(1)Penilai Direktorat Jenderal berwenang untuk melakukan Penilaian:
b.barang jaminan dan/atau harta kekayaan lain, dalam rangka pengurusan piutang negara oleh Panitia Urusan Piutang Negara/Direktorat Jenderal;
c.kekayaan negara yang dipisahkan pada Badan Usaha Milik Negara atau perseroan terbatas yang di dalamnya terdapat saham milik negara;
d.Penilaian kekayaan negara lain-lain, dalam rangka pengelolaan kekayaan negara lain-lain;
e.Penilaian barang yang akan ditetapkan statusnya menjadi Barang Milik Negara;
f.Penilaian lainnya dalam rangka pengelolaan kekayaan negara.

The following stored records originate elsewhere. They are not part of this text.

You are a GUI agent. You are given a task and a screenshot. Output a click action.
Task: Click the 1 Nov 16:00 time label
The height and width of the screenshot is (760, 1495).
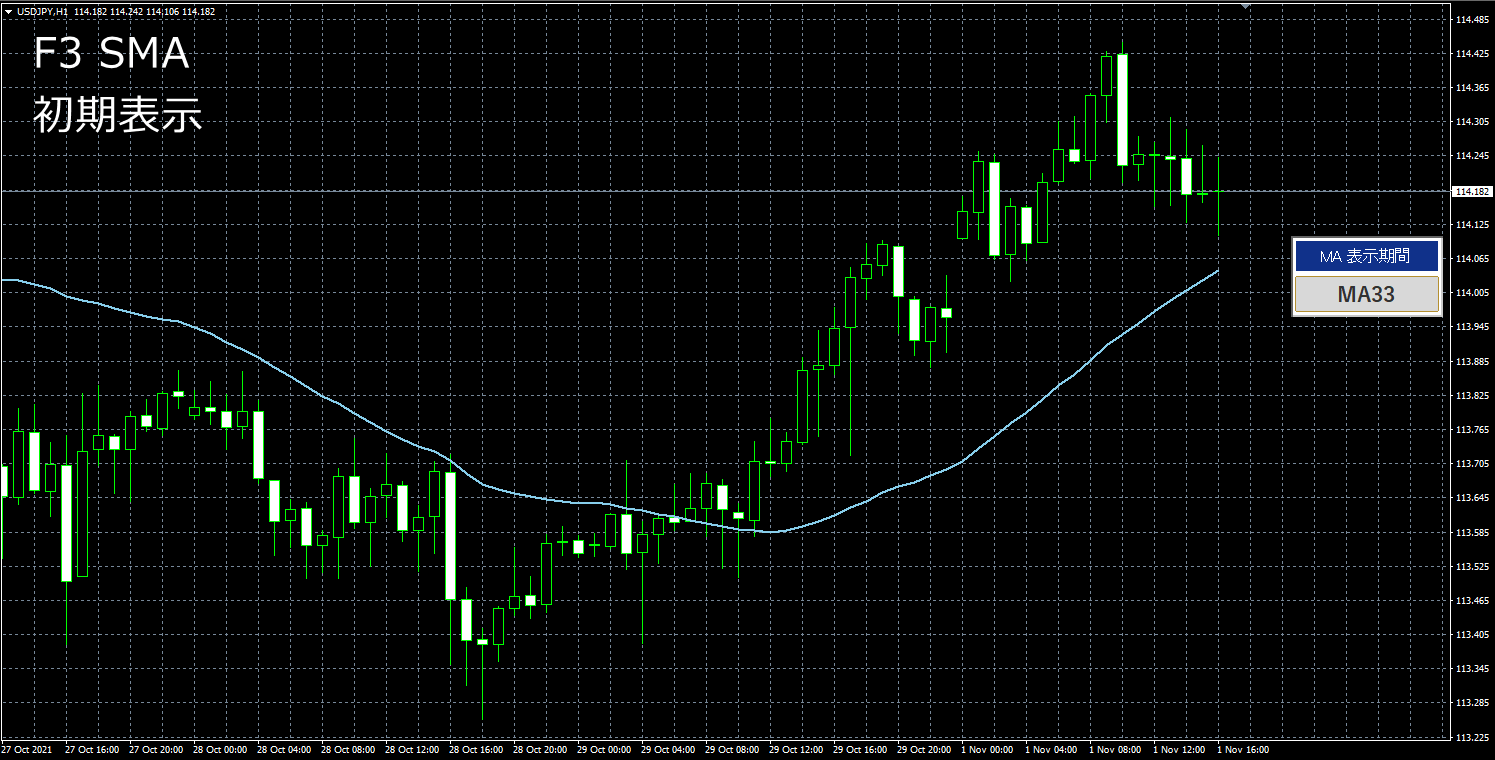(1243, 749)
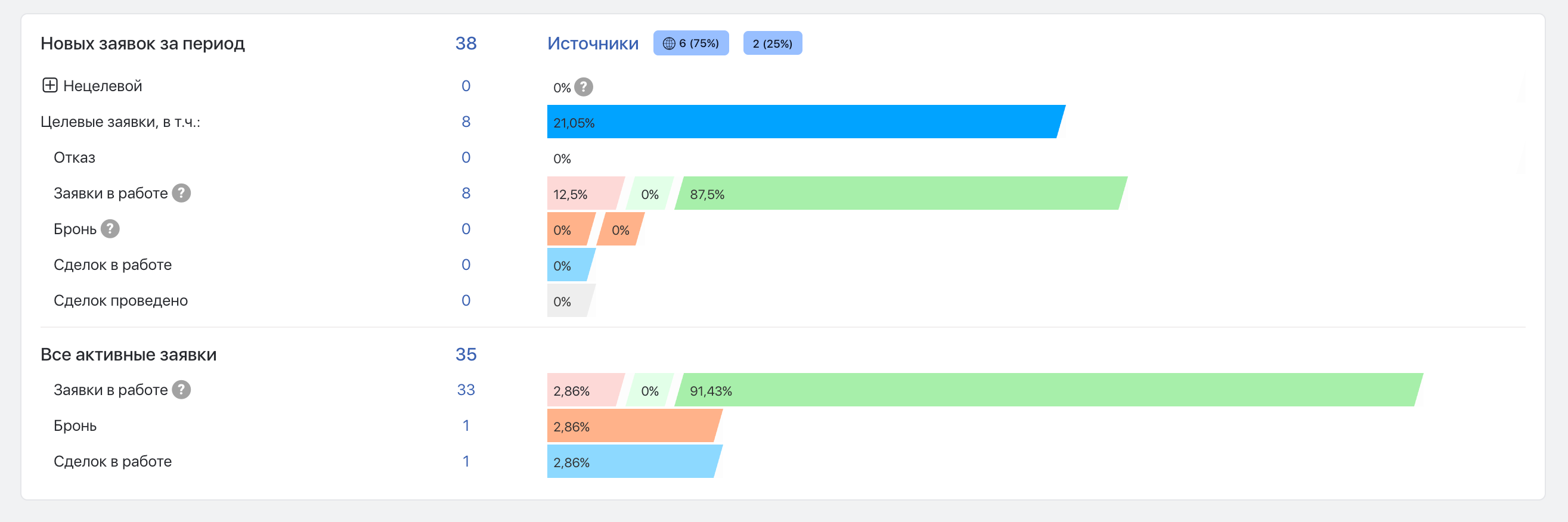Open the 33 active requests in work count

point(466,389)
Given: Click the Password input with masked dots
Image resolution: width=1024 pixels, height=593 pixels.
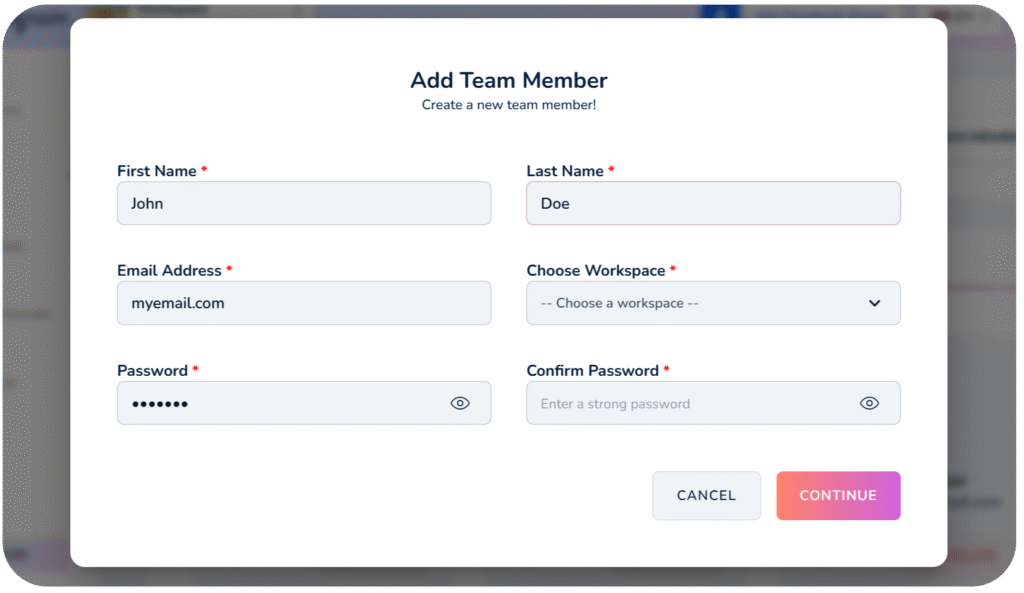Looking at the screenshot, I should (280, 403).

(2)Kekayaan negara lain-lain sebagaimana dimaksud pada ayat (1) huruf d berupa kekayaan negara yang berasal dari sumber daya alam dan kekayaan negara potensial lain-lain, aset eks Badan Penyehatan Perbankan Nasional dan eks Bank Dalam Likuidasi, aset eks Unit Pelaksana Penjaminan Pemerintah, aset nasionalisasi atau aset bekas milik asing/cina, cagar budaya dan benda berharga asal muatan kapal tenggelam, hak atas bumi, air dan tata ruang angkasa, dan hak atas kekayaan intelektual.
(3)Penilai Direktorat Jenderal dapat melakukan Penilaian dalam rangka:
a.keperluan lelang sitaan pajak;
b.keperluan lelang barang-barang eks tegahan kepabeanan dan cukai;
c.pengelolaan Barang Milik Daerah dan/atau kekayaan daerah;
d.pengelolaan aset Badan Usaha Milik Negara;
e.pengelolaan aset Badan Usaha Milik Daerah;
f.pengelolaan aset lembaga atau badan hukum non swasta lainnya; atau
g.pengelolaan aset sitaan Kejaksaan, Kepolisian Negara Republik Indonesia, dan Komisi Pemberantasan Korupsi, sesuai ketentuan peraturan perundang-undangan.
(4)Penilai Direktorat Jenderal dapat melakukan Penilaian sebagaimana dimaksud pada ayat (3) sepanjang:
a.tidak dilakukan dalam waktu yang bersamaan dengan pelaksanaan Penilaian sebagaimana dimaksud pada ayat (1); dan
b.tetap mengutamakan pelaksanaan Penilaian sebagaimana dimaksud pada ayat (1).